* Records provided
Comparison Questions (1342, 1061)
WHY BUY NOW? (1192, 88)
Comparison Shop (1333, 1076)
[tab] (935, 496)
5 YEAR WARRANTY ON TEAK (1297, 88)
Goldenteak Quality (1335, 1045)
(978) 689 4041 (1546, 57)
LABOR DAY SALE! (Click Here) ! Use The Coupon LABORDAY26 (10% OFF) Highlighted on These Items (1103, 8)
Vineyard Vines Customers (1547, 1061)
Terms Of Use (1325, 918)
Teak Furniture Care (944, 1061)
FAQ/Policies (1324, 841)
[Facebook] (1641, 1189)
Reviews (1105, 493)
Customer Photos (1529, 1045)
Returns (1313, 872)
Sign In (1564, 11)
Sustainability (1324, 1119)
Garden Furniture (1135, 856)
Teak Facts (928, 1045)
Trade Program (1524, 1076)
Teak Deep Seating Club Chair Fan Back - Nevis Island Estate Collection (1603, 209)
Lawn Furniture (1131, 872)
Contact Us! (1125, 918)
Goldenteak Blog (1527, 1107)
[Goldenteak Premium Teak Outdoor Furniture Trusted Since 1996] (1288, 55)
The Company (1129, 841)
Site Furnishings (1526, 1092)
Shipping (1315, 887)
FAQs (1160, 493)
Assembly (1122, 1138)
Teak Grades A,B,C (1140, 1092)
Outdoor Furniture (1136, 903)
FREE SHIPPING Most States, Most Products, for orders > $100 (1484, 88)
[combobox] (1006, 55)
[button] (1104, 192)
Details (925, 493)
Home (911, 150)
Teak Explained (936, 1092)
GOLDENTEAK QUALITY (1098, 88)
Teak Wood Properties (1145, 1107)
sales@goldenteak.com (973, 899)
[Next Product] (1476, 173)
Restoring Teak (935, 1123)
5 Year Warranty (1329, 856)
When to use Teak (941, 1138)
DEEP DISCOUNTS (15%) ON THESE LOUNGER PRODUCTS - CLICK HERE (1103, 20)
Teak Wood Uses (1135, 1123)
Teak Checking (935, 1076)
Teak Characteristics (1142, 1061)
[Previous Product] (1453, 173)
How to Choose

* Exercise instructions
Reproduce every record above exactly.

* Answer
Comparison Questions (1342, 1061)
WHY BUY NOW? (1192, 88)
Comparison Shop (1333, 1076)
[tab] (935, 496)
5 YEAR WARRANTY ON TEAK (1297, 88)
Goldenteak Quality (1335, 1045)
(978) 689 4041 (1546, 57)
LABOR DAY SALE! (Click Here) ! Use The Coupon LABORDAY26 (10% OFF) Highlighted on These Items (1103, 8)
Vineyard Vines Customers (1547, 1061)
Terms Of Use (1325, 918)
Teak Furniture Care (944, 1061)
FAQ/Policies (1324, 841)
[Facebook] (1641, 1189)
Reviews (1105, 493)
Customer Photos (1529, 1045)
Returns (1313, 872)
Sign In (1564, 11)
Sustainability (1324, 1119)
Garden Furniture (1135, 856)
Teak Facts (928, 1045)
Trade Program (1524, 1076)
Teak Deep Seating Club Chair Fan Back - Nevis Island Estate Collection (1603, 209)
Lawn Furniture (1131, 872)
Contact Us! (1125, 918)
Goldenteak Blog (1527, 1107)
[Goldenteak Premium Teak Outdoor Furniture Trusted Since 1996] (1288, 55)
The Company (1129, 841)
Site Furnishings (1526, 1092)
Shipping (1315, 887)
FAQs (1160, 493)
Assembly (1122, 1138)
Teak Grades A,B,C (1140, 1092)
Outdoor Furniture (1136, 903)
FREE SHIPPING Most States, Most Products, for orders > $100 (1484, 88)
[combobox] (1006, 55)
[button] (1104, 192)
Details (925, 493)
Home (911, 150)
Teak Explained (936, 1092)
GOLDENTEAK QUALITY (1098, 88)
Teak Wood Properties (1145, 1107)
sales@goldenteak.com (973, 899)
[Next Product] (1476, 173)
Restoring Teak (935, 1123)
5 Year Warranty (1329, 856)
When to use Teak (941, 1138)
DEEP DISCOUNTS (15%) ON THESE LOUNGER PRODUCTS - CLICK HERE (1103, 20)
Teak Wood Uses (1135, 1123)
Teak Checking (935, 1076)
Teak Characteristics (1142, 1061)
[Previous Product] (1453, 173)
How to Choose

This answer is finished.